Interior Secretary Ken Salazar came to Alaska in August and said Obama was an advocate for increased drilling in Alaska, including the National Petroleum-Reserve Alaska, and that his attitude about Arctic offshore drilling was "let's take a look at what's up there and see what it is we can develop." But he said any Arctic offshore drilling would need to be done carefully and that there were painful lessons from the Deepwater Horizon spill in the Gulf of Mexico. Obama opposes oil drilling within the Arctic National Wildlife Refuge.
Salazar emphasized that Obama in July signed an executive order to create a new federal working group tasked with having agencies better coordinate Alaska oil and gas permitting and other regulatory oversight. The White House said the working group is designed to simplify oil and gas decision-making in Alaska by bringing together federal agencies to collaborate as they evaluate permits and environmental reviews on Alaska projects.
Parnell said Tuesday that he met with Salazar during his visit. "But we need something more than just the (federal) leadership telling us that we matter, we need the agency staff to timely make decisions and to work cooperatively to make these decisions," Parnell said.
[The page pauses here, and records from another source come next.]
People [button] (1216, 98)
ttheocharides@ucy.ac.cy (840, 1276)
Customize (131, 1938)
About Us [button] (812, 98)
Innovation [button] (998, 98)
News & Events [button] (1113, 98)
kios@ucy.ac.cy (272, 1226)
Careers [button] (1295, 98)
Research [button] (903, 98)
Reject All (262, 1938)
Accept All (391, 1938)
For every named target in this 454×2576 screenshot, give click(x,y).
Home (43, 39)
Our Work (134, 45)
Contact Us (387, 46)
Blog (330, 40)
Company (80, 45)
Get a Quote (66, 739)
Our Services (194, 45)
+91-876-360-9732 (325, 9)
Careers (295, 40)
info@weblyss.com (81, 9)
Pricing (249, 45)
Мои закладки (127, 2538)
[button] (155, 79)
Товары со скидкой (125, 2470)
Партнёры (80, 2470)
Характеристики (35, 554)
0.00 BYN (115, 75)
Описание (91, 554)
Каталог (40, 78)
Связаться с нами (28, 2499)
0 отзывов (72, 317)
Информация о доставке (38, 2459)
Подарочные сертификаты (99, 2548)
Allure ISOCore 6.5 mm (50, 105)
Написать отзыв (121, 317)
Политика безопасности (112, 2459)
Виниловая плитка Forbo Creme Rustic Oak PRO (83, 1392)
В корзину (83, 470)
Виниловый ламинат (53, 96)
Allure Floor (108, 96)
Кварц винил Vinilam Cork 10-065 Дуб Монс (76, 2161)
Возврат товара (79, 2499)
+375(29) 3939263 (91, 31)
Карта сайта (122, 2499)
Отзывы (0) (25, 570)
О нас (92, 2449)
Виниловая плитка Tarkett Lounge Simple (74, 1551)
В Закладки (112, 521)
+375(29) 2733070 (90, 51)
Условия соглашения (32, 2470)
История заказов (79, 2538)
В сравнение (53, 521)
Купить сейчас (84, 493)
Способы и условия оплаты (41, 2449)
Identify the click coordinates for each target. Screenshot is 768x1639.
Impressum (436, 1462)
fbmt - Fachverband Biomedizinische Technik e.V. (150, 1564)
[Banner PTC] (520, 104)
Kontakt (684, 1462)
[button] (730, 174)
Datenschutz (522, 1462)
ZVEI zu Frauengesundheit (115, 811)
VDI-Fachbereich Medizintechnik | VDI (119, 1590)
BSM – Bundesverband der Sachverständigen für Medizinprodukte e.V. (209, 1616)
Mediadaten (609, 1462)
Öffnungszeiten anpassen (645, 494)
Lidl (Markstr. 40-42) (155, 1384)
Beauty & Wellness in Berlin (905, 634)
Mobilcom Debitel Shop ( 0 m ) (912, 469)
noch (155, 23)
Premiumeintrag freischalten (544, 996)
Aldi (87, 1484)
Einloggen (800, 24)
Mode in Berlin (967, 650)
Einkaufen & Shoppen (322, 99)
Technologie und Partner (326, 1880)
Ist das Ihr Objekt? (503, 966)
Parnell did praise this week's news that the EPA would issue an air quality permit for a drilling vessel that Shell hopes to use for offshore Alaska exploration.
Parnell also told the Alaska Oil and Gas Congress that he's working to try and get the Legislature to pass his bill lowering state taxes on the oil companies. Parnell's bill, which the Department of Revenue estimated could result in more than $8 billion in less production tax revenue to the state over the next five years, passed the Alaska House of Representatives this spring. But state senators resisted and the bill didn't make it very far in the Senate.
"I've been speaking individually with legislators about how we can move this bill through the legislative session this year," Parnell said Tuesday. "I told one of them, I have no pride of authorship in the bill, if the personalities of the Legislature won't allow a bill from the governor to pass because of partisan differences or somebody else wants to run for governor, I don't care. I said pass a bill that makes us more competitive," Parnell said.
Parnell told the oil and gas congress crowd that Alaska takes too big of a tax bite at high oil prices compared to other oil regions in the globe and that needs to change. Opponents of Parnell's bill dispute that and cite state labor statistics showing oil and gas employment in Alaska up around record levels and reports of increased exploration on the North Slope. It's an argument that could dominate the next legislative session in January.